= Directions for this task =
In the listing that follows, how many lines include the word "will"? Only the number is wanted.
◆ ◆ ◆
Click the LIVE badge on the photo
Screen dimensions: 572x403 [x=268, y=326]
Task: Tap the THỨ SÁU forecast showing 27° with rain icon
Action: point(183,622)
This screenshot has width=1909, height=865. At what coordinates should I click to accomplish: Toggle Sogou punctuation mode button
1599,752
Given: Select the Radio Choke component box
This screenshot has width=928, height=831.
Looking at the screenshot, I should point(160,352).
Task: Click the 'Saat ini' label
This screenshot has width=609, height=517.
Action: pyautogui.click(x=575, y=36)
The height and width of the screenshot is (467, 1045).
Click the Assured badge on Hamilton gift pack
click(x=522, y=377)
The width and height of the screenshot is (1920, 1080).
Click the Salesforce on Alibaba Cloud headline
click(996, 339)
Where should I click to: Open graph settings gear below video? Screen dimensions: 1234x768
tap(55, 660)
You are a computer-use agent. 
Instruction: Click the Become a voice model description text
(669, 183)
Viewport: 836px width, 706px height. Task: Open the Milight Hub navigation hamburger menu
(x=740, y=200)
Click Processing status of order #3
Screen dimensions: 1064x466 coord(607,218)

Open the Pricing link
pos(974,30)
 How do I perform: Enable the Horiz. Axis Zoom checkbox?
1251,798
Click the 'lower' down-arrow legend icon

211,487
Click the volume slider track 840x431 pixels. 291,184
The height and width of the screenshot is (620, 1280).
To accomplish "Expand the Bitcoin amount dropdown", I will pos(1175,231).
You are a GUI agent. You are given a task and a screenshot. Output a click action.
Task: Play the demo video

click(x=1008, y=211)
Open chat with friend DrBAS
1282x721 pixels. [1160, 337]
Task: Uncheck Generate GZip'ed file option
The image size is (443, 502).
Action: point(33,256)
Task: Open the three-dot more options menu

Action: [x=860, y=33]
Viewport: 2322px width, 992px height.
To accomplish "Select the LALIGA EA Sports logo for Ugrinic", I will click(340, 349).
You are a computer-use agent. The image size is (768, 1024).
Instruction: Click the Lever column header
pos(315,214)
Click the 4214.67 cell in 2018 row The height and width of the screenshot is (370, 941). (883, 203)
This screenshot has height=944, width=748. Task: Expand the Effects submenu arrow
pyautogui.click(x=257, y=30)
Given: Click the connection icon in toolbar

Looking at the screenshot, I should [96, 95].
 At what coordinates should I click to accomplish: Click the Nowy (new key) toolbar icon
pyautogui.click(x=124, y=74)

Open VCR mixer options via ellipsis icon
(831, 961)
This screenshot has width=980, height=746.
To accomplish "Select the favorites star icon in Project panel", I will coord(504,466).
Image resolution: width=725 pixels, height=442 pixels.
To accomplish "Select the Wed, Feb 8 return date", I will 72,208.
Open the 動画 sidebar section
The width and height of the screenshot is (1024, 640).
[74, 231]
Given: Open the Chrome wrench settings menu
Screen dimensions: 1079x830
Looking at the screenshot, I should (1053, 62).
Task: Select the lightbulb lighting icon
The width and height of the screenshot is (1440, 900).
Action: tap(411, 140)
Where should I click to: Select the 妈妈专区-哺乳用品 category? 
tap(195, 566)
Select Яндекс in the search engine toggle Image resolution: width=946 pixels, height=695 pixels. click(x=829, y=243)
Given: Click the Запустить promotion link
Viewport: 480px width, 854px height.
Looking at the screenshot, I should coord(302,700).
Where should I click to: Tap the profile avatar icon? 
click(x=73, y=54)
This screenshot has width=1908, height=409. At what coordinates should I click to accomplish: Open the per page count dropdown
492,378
◆ ◆ ◆
= Task response =
4